"Behind the wheel: States should limit licenses to legal residents"

From a SDUT editorial:

...Utah's action [to give "driving privilege cards" to illegal aliens rather than real driver's licenses] points to a national wave of public concern about issuing to illegal immigrants a license to do far more than drive. It's a wave, too, that will become a veritable tsunami if federal legislation that just passed the House of Representatives makes it, as it should, through the Senate. In that event, states may continue to issue driver licenses to illegal immigrants, but driver licenses from those states will not be accepted for federal identification purposes – to board a plane, for example, or enter a federal building.
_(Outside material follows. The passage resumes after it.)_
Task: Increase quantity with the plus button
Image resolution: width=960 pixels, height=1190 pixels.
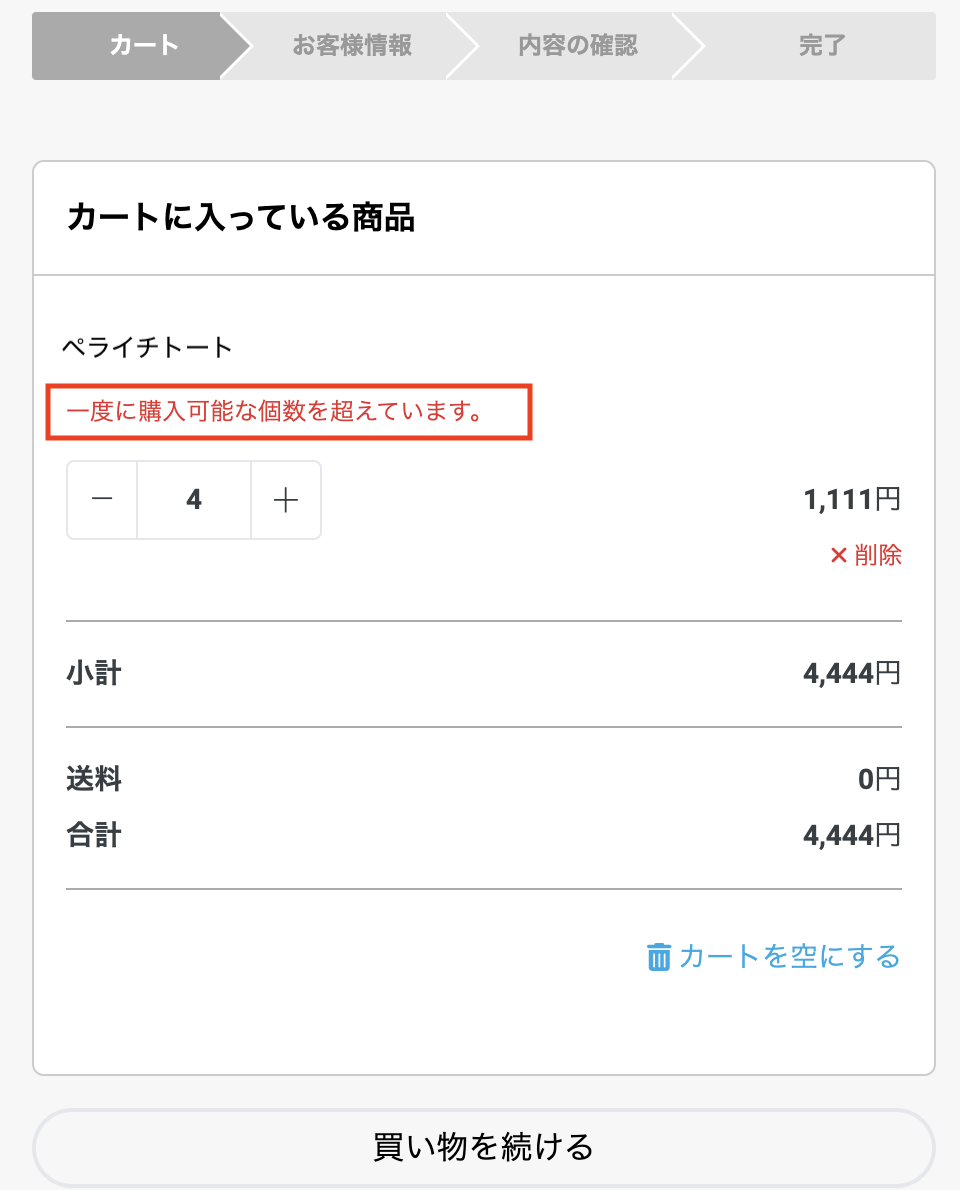Action: (286, 500)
[...Why do this?] Start with the fact that neither the nation nor the states should make travel easy for illegal immigrants bent on doing harm here. Driver licenses have become de facto identification cards, "breeder documents" that can facilitate further illegal acts, from terrorism to lesser crimes, by illegal immigrants. Determining the legal status of license applicants adds another check against their abuse.

And move on to the overweening fact that making illegal immigrants legal drivers rewards their illegality, encourages other illegal immigrants and further blurs the already too-fuzzy line between legal and illegal residents. Limiting driver licenses to legal residents is only one clarifying dot along that line, but one Congress and the states should endorse...

Comments

This is pretty much stating (what should be) the obvious in a roundabout way. I mean, why not just say it's ridiculous to even think about giving official government documents, especially something like a driving license, which is basically a de facto national ID card, to people here illegally?

Still, it is nice to see they are not called "undocmented" or "migrants" anywhere in the editorial.